Threat of estate housing oversupply around Toowoomba: HTW

Threat of estate housing oversupply around Toowoomba: HTW
Threat of estate housing oversupply around Toowoomba: HTW

In Toowoomba, 2016 saw a slowing level of sales activity and some value stabilisation following the boom period from 2014 into mid 2015, according to a recent update from HTW.

The valuation firm says 2017 looms as an interesting year for the market.

It is currently a hub for major infrastructure projects including the Toowoomba Second Range Crossing road construction, potential expansion of stage two of the Acland Coal Project and the imminent completion of QIC’s Grand Central Shopping Centre extension.

In terms of the residential housing market, HTW expects that values may remain relatively stable throughout 2017 despite these projects.

“The rental market is in a balanced situation with vacancy rates of around 3% keeping investors interested in the region, albeit at a lower level than in 2013 to 2015,” HTW says.

Key development areas include the suburbs of Glenvale, Cotswold Hills, Torrington, Kleinton, Highfields and Westbrook with a mix of owner occupier and investor orientated estates under development or planned.

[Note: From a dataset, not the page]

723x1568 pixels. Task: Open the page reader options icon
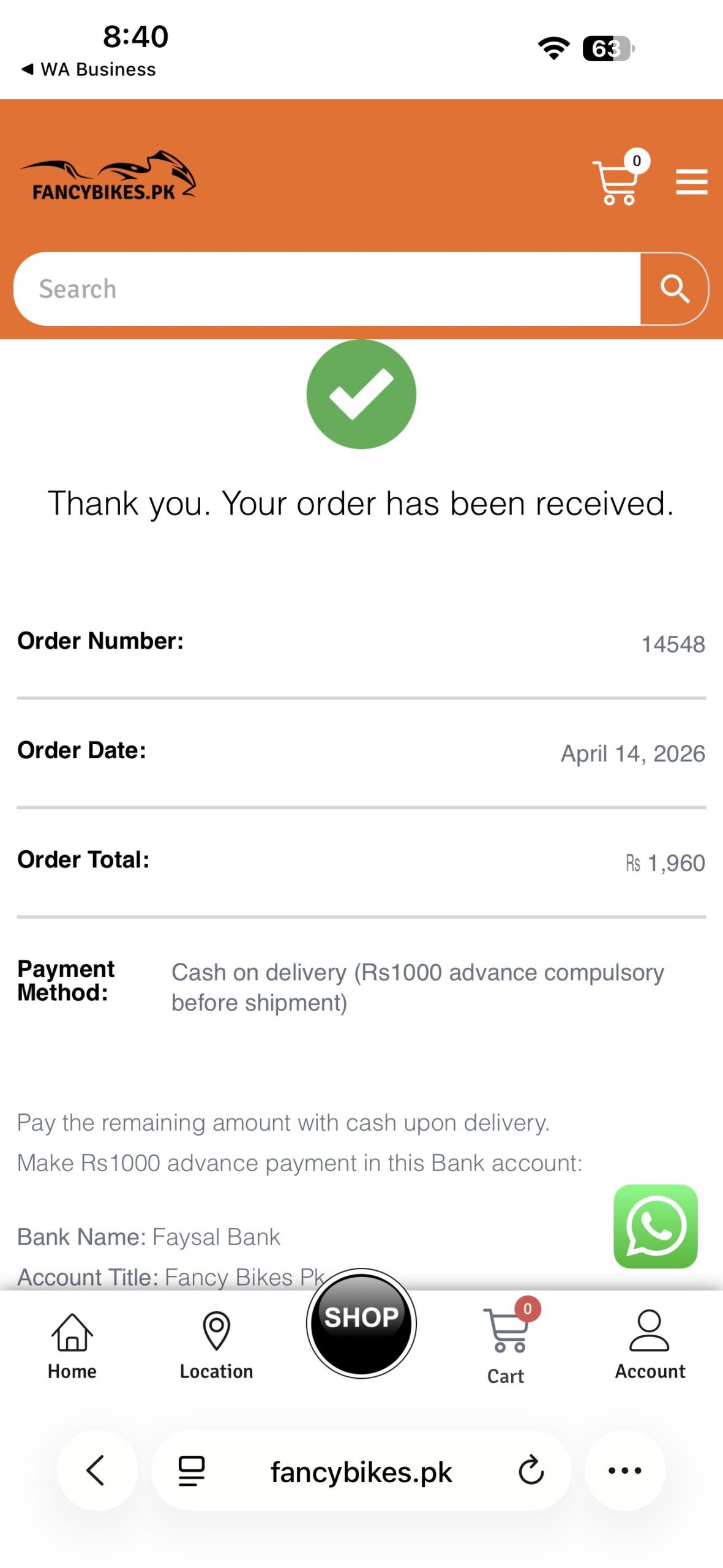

“Smaller lots than the traditional 600 square metre to 1,000 square metre parcels are being developed with limited sales evidence to date available to provide an indication of market acceptance for these smaller lots,” the report says.

“There is a concentration of small lots, units and duplex buildings in Glenvale which could result in an oversupply of product in the short to medium term.”

Further west of Toowoomba, the towns of Chinchilla, Miles and Roma which all went through a significant growth phase during the coal seam gas infrastructure boom between 2011 and 2014 have suffered from the withdrawal of workers.

“The flow on effect has resulted in the oversupply of units, duplexes and four-bedroom houses and limited associated rental demand," HTW says.

“Increased mortgagee in possession sales activity has been noted with value regressions in excess of 50% over the past three to four years in some instances.

“On a positive note, values in these towns are returning to more sustainable levels that are reflective of their rural based economies.”

A three bedroom house at 10 Raff Street, North Toowoomba (above) has been listed for over $319,000.

Similarly a three bedroom unit at 2/19 Abbey Street, Toowoomba City (below) has been listed for $319,000.